The game felt much like the Vikings' loss to Denver by the same score in October; they fell behind 20-10 on the road against an established contender and tied the score before allowing a game-winning field goal. The Cardinals' game-winning drive included a 10-yard catch by guard Mike Iupati on a tipped pass.
In reality, Thursday's game wasn't going to make or break the Vikings' playoff hopes. They're almost assured of a postseason berth if they take care of their next two home games against the Chicago Bears and New York Giants, and with 10 days to get healthy, they'll head into that stretch with about as many positive feelings as can be gained from a three-point loss on the road.
What it means: The Vikings are 8-5; they're a half-game behind the Green Bay Packers, who play the Dallas Cowboys at Lambeau Field on Sunday. The Vikings would fall to the sixth spot in the NFC playoff race if Seattle wins on Sunday, but no other team behind them is better than 6-6 at the moment.
One reason to get excited: The Vikings seemed to find something that would work in the first half on offense, posting 210 yards on a combination of quick passes from Teddy Bridgewater and 12 runs from Adrian Peterson. According to ESPN Stats & Information, Bridgewater went 9-of-10 for 113 yards on passes of 5 yards or fewer in the first half, helping the Vikings gain 210 yards of offense.
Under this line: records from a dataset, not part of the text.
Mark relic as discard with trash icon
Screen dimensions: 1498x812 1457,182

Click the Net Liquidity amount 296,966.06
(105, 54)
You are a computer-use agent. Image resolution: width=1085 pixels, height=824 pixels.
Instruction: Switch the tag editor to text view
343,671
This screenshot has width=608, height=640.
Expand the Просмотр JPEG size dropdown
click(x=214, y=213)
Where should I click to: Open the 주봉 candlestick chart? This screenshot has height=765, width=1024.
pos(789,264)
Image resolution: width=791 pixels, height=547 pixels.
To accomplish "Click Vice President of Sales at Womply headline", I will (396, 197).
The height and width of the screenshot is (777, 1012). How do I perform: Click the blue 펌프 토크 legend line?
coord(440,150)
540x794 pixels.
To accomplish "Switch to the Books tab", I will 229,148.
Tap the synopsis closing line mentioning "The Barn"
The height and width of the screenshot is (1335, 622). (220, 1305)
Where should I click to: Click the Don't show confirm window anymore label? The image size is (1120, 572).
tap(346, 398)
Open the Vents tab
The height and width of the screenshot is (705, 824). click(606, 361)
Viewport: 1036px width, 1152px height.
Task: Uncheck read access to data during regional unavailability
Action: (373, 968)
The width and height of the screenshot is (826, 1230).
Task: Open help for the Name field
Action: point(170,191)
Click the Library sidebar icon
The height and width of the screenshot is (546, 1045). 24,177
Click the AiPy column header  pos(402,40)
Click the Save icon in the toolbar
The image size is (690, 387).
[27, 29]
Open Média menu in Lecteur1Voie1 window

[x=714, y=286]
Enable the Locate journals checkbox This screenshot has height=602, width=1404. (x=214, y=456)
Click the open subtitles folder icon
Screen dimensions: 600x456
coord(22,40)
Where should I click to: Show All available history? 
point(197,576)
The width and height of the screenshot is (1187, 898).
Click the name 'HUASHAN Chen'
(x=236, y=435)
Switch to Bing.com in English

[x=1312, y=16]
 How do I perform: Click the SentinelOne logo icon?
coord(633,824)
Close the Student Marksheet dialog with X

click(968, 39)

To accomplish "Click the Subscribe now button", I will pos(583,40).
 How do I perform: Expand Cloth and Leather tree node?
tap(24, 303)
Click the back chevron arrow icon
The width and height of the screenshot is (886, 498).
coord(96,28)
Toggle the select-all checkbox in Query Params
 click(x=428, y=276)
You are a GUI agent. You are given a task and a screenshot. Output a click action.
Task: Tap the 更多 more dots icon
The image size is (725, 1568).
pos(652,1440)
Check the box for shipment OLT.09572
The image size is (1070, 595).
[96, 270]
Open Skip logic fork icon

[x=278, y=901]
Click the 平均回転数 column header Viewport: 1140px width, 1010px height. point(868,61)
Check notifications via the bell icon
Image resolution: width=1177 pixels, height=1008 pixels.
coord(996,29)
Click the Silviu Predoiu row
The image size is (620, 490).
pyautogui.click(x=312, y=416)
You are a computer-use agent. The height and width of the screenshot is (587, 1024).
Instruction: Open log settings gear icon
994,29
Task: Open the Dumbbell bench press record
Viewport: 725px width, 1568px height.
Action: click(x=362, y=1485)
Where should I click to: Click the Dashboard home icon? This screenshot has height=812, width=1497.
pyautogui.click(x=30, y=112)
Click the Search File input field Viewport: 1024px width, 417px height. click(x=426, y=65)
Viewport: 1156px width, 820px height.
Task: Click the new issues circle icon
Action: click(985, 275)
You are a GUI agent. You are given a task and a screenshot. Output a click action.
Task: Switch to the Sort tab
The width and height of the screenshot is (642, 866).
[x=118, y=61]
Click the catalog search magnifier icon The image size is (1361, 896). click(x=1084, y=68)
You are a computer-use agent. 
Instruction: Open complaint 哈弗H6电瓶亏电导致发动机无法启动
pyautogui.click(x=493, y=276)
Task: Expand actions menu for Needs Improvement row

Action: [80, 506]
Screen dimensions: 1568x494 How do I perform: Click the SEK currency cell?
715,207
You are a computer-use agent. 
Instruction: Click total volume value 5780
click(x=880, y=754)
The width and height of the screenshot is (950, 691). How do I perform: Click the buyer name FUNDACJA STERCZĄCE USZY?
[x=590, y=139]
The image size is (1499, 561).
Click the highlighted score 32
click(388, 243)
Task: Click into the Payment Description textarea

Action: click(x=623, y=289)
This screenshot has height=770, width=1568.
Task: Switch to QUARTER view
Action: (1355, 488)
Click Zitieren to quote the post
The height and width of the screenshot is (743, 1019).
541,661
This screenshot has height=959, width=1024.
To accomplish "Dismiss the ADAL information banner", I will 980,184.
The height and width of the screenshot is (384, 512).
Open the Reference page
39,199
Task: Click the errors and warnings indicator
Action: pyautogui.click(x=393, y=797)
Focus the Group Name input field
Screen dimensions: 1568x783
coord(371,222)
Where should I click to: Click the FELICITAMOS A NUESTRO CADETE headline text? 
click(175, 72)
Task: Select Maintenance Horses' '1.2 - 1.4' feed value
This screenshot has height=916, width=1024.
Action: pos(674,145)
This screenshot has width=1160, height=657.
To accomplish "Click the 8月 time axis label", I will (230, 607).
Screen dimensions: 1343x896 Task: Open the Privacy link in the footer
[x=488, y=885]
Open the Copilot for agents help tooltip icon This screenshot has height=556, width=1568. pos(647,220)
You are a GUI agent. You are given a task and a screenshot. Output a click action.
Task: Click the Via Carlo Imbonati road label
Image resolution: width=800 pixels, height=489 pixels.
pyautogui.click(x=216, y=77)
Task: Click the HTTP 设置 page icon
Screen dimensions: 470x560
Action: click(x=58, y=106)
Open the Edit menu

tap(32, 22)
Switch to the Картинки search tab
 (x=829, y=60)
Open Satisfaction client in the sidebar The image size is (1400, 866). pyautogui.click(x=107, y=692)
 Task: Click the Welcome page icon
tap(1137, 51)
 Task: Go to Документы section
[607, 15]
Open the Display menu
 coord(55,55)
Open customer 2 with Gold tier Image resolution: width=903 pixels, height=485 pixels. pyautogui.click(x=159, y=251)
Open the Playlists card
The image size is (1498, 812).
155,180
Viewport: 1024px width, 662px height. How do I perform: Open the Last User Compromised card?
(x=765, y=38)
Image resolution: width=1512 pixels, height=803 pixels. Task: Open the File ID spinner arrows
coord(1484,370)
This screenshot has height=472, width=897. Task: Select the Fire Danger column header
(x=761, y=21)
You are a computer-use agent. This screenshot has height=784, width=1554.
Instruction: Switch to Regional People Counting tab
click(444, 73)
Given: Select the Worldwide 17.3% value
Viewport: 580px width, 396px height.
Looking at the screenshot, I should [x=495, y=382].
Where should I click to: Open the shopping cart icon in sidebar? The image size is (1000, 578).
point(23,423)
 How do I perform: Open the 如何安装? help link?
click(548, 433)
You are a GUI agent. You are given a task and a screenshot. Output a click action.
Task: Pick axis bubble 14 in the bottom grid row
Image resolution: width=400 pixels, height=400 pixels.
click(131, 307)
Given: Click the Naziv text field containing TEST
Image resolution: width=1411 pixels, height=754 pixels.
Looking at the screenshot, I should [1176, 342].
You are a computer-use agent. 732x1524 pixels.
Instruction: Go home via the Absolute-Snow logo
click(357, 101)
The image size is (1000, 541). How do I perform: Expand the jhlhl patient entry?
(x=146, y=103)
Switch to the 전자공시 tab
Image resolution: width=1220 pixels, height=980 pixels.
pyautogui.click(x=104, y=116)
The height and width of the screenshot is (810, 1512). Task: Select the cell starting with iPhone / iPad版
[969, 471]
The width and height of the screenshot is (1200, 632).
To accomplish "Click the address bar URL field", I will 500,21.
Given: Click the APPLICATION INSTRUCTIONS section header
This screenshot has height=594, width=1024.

It helped Bridgewater fare better against the blitz, and the Vikings at least seemed to find something they can lean on in the passing game.
One reason to panic: Those three fumbles cost the Vikings a chance at points that would have staked them to an improbable victory on the road and put them at 9-4. One was Peterson's seventh fumble of the year, on a puzzling reverse call. And on the game's final play, Dwight Freeney tossed Matt Kalil aside before stripping Bridgewater of the ball as he tried to throw.
What were they thinking? The Vikings were set up for a 49-yard field goal with 13 seconds left in the game, when they opted to call one more pass play to try and get closer. Zimmer said the Vikings were trying to get the ball to the sidelines, with no timeouts left on a third down, and Bridgewater said he knew he couldn't take a sack. But with Bridgewater in a seven-step dropback, and Mike Wallace the only viable option on the sideline, Dwight Freeney stripped Bridgewater to seal the game.
Fantasy watch: Peterson finished with 69 yards on 23 carries against one of the league's best defenses, but he did gain 17 yards on a screen pass on the Vikings' game-tying drive in the fourth quarter. He became the 13th player in NFL history to reach 100 career touchdowns when he scored from 9 yards out in the first quarter.
Ouch: Cornerback Xavier Rhodes left in the second quarter with an apparent wrist/forearm injury, but returned to the game after getting his wrist taped. He left again in the fourth quarter before returning.
Rough night for Waynes: Rookie Trae Waynes got his first NFL start, but had a tough time against the Cardinals. He got walled off in pursuit of John Brown on his 65-yard touchdown, and appeared to be confused in coverage on Michael Floyd's 42-yard score. Shortly after that, Waynes was pulled from the game; he came back in for Rhodes.
Game ball: It'll go to Bridgewater, who threw for a career-high 335 yards and led an 88-yard game-tying drive before his fumble at the end. The quarterback had what should be classified as his best game in the NFL, and he'll have something to build on for the rest of the season.